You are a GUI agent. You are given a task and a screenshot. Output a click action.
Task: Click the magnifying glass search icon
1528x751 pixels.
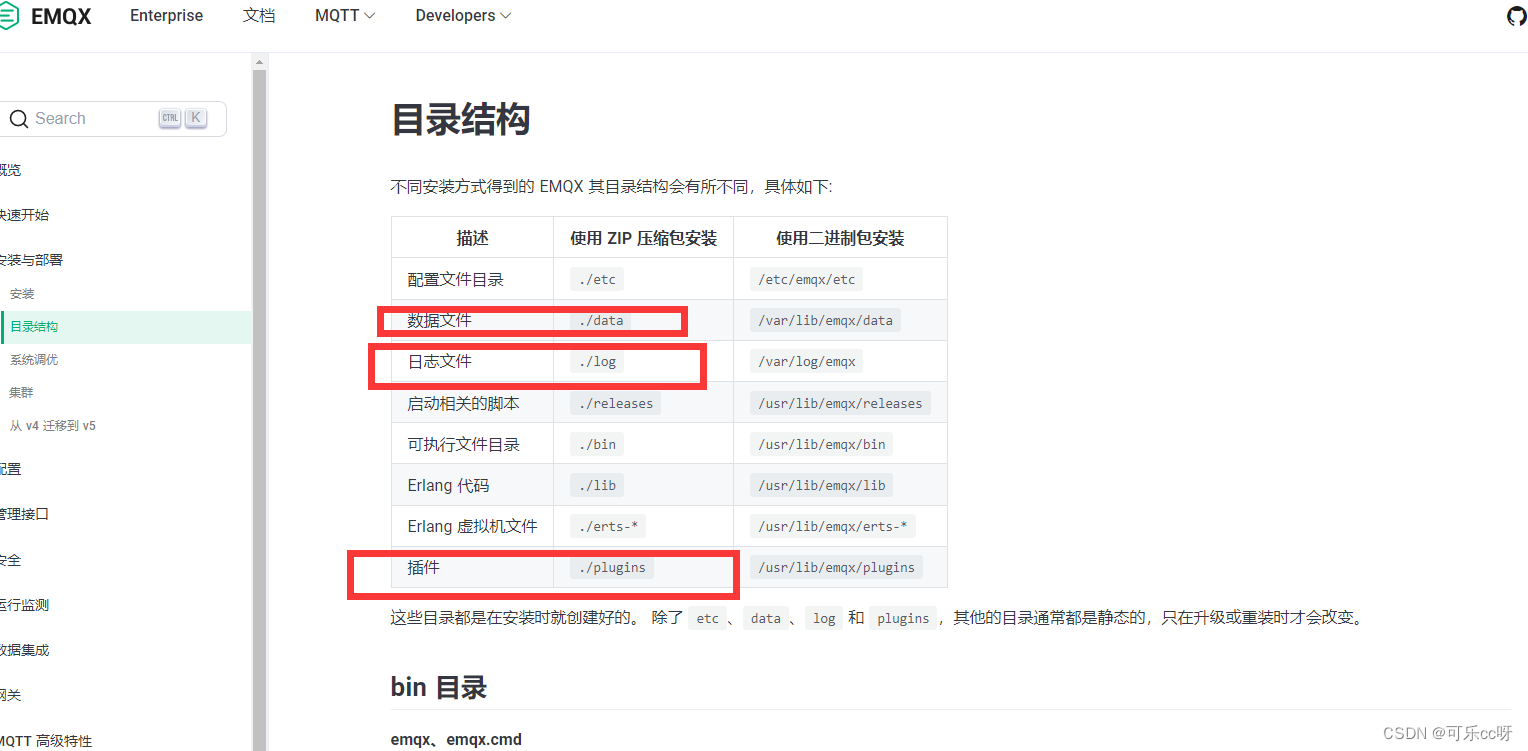(18, 118)
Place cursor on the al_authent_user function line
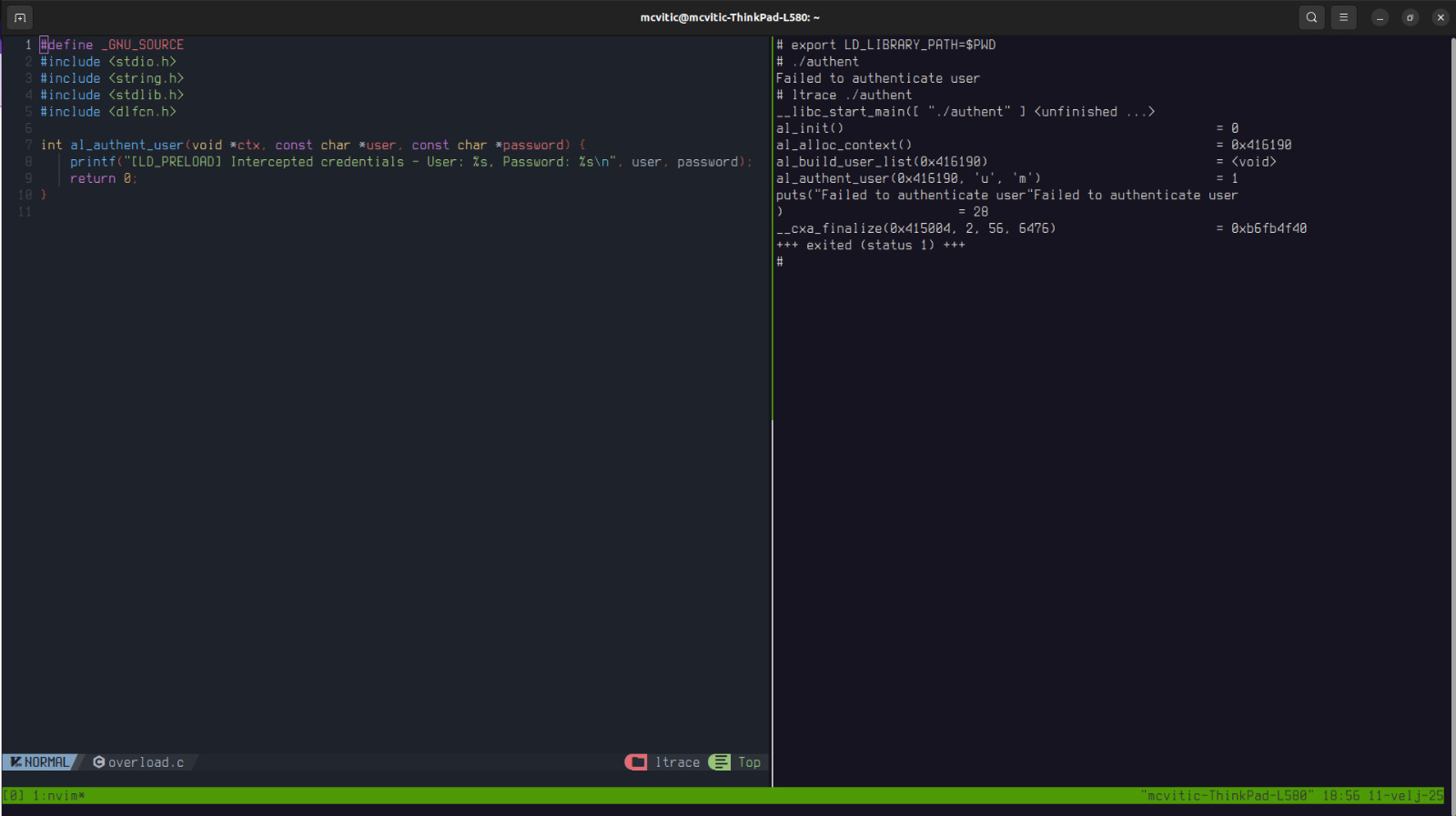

Task goal - Set down the entries above word for word, but drop any image.

Exercise answer -
You are a GUI agent. You are given a task and a screenshot. Output a click action.
Task: Click the magnifying glass search icon
1528x751 pixels.
(18, 118)
Place cursor on the al_authent_user function line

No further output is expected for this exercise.